Oxford Scholasticism 1344-1355 - new readings and nuanced approachesDr Cal Ledsham
278 Victoria Pde
East Melbourne 3002
This paper discusses research in Oxford scholasticism around the years 1345-1355 on two issues: first, the idea of privation in relation to divine creation and theodicy, and second, transubstantiation and the possibility of on the one hand, co-location of two things in one place, and on the other hand, bilocation or even multilocation of one substance in many places at once. The first issue allows a new way of reading Sentences commentaries of the time to be advanced – that is, that they have a coherent and sincere theological project based around a kind of calculational theodicy in connection with the problems that arise from God as creator ex nihilo. This reading stands in contrast to the standard reading of these “English essay” style Sentences commentaries, a reading that emerged in the secondary literature post-WWII and has characterised these commentaries as being merely subtle mathematicised game-playing. The interpretive problem generated by these texts is that they do not explain openly the choice of questions and standard modes of proceeding – there is no rationale or reflection of why any of it is important in the texts themselves. The key figure on which I base this case is John Stuckley OSB (late ~1340s), because unlike all the other English essay commentaries, he makes the calculational theodicy stand out, and one can use his commentary to provide evidence of my reading. I also bring relevant texts of Osbertus Pickingham OCARM into this discussion. The breakthrough here is having positive evidence of an alternative reading of these texts rather than just seeing the inadequacy of the reading hitherto-dominant in the secondary literature.
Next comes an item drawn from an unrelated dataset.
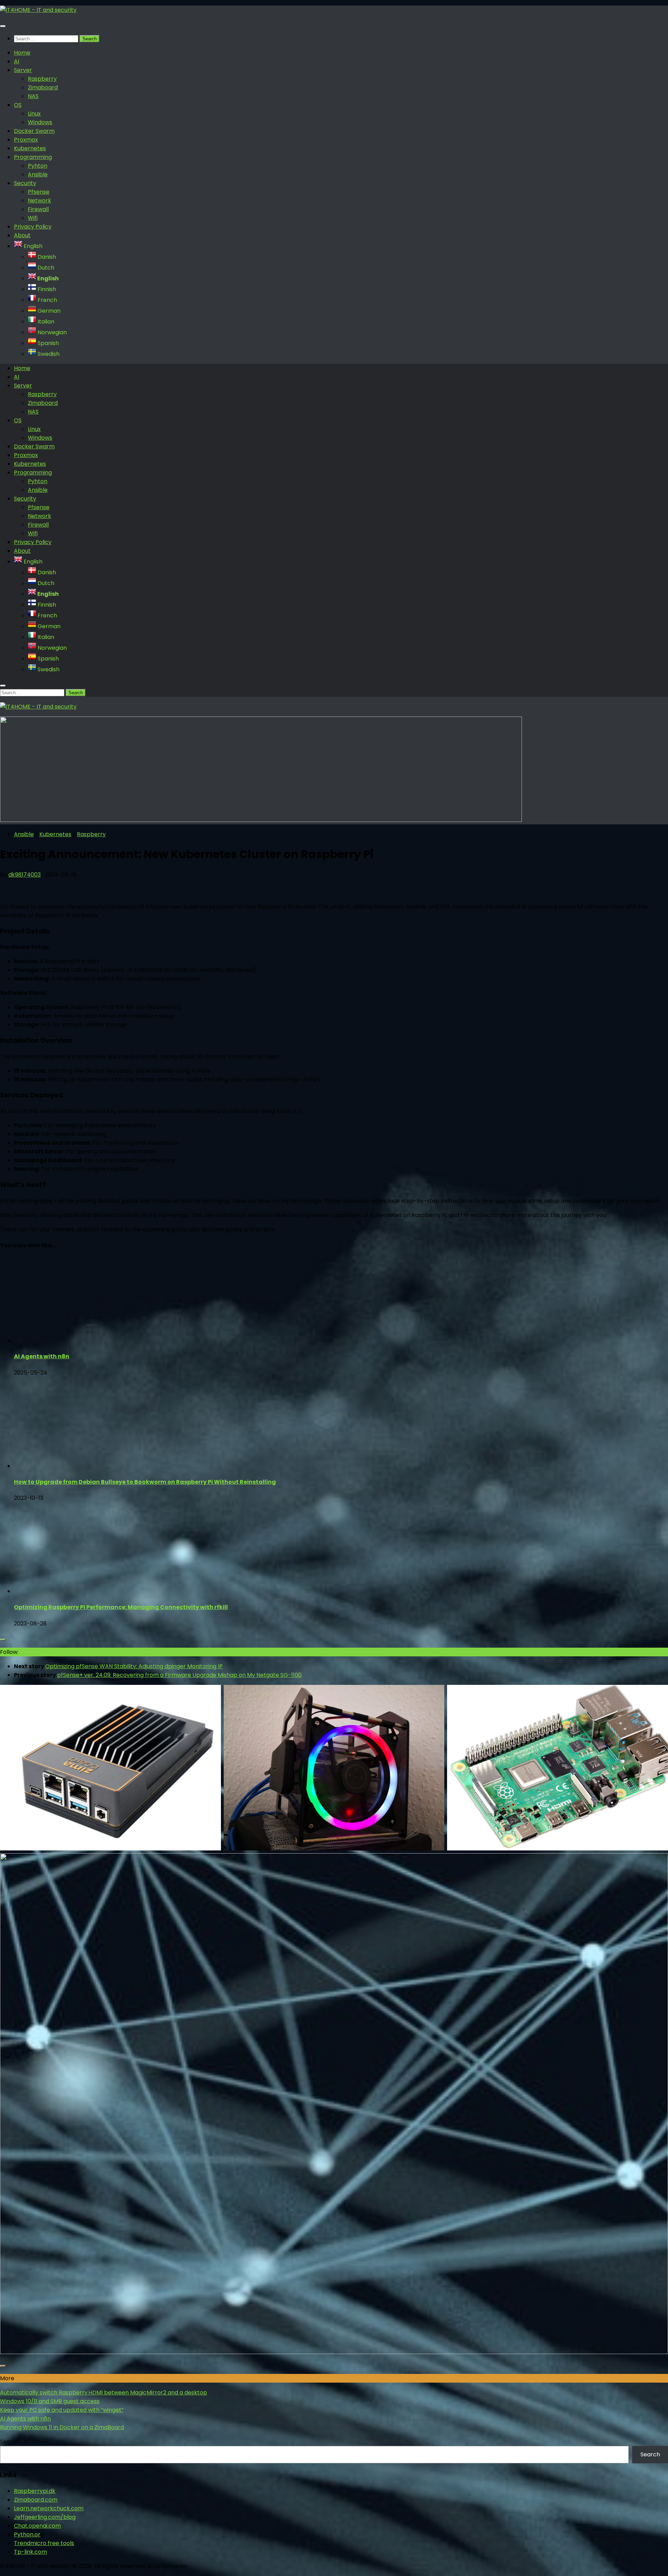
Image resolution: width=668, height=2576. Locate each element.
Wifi (33, 218)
The second case of transubstantiation implying bilocation/multilocation of one substance, and the obverse case of co-location of many natures in one substance at one location together show the care that the scholastics displayed at the time to avoid formal contradiction while dealing with bizarre and incongruous theological doctrines and philosophical thought experiments. The key figures I use for this are Thomas Buckingham (fl. 1346-1347) who rejects the possibility of bilocation, John Stuckley and Osbertus Pickingham OCARM (fl. ?1347-1358?), each of whom accept it, and Nicholas Aston, a secular master of Queens College Oxford, who radicalises the problem of bilocation to ask whether one must admit the possibility that the entire natures of the universe could be contained in one substance in one place (e.g. a pen on a desk); and he argues a refined theory of contradiction and via appeal to consistency with the doctrines of the incarnation, transubstantiation and God’ creative potentia absoluta that this “holographic” state of affairs should indeed be believed to be possible. The conclusion I draw from this is that rather than embracing contradictory beliefs (as the prominent reading of them has put it since WWII), these scholastics are instead rather keen to avoid contradictions while being open to weird physics, metaphysics and theology.